The proliferation of information means “we have become embroiled in a priority overload. We now have loads of things to think about, all of which are inundating us. Sustainability, diversity, profits, market initiatives, public policy, etcetera etcetera.

“And the problem with that is that overload is the enemy of clarity and clarity is the one thing that makes people happy working,” he says. “We all come to work to do a great job and if we don’t know what a great job is we are dissatisfied.”

4. Try to benefit from competitor weakness

We live in a rapidly changing environment in which “whole business models are dying”, says James, such as department stores.

“We are also living in a time when at last the market’s patience with non-profit making business-to-consumer online players has finally disappeared, so we’re suddenly seeing a total change in the dynamic of how we compete against online players.”

Amid the turmoil, Boots has grown 200 basis points in market share in beauty in one year “by using one simple rule: in the nicest possible way, if your competitors are struggling, put the boot in”.

When a competitor recently opened near Boots in London’s Westfield shopping centre, “our whole team leant into the idea of making that launch a disaster”.

“As a result, a whole flock of new customers came to Boots. It was very exciting. We grew 85% on the day and the general message that was going around my store was ‘Up yours, Sephora!’”

5. Try to stay ahead with technology

Referencing Arthur C Clarke, James tells the audience the impact of new technology is always over-estimated in the short term and under-estimated in the long term.

From apps to influencers, developments in the digital sphere have “changed the conversation from being a broadcast from retailers to consumers to being a two-way conversation”.

It offers “incredible opportunities”. The Boots Advantage Card loyalty scheme, for example, has 75% of British women as active users. “We now have long-term data on those people.”

“These are huge numbers of people who have decided they’d like to interact with us and if we don’t listen, we will simply be left behind.”

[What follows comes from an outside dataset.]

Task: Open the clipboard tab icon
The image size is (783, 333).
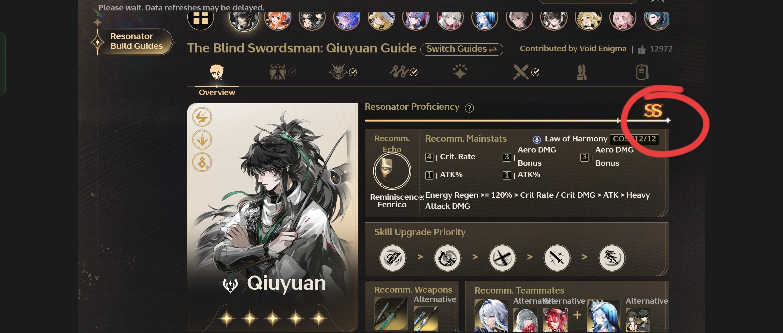Action: (x=642, y=72)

6. Try to know what’s going on

James cannot possibly know all 62,000 people working for Boots, he says. He can’t know “how the team in Sunderland are treating our customers right now, how they’re feeling”.

However, during the pandemic he initiated 5.30pm meetings with his whole team every day. “In fact, during the pandemic it was twice a day, 8am and 5.30pm.

The 5.30 meetings continue “for a quick round-up, quick decision-making, every single day”.

“That means everyone on the team is up to speed with anything that’s happening out in the business that day, and I think that’s been an incredibly powerful thing.”

7. Try to enjoy it

James concludes: “My lovely wife Anna, who’s very sensible and very clever, whenever I get gloomy, she says: ‘There are two questions you need to ask yourself. Do enjoy leading Boots? And do you enjoy getting paid?’

“I’m pleased to say the answer to both those questions is yes.”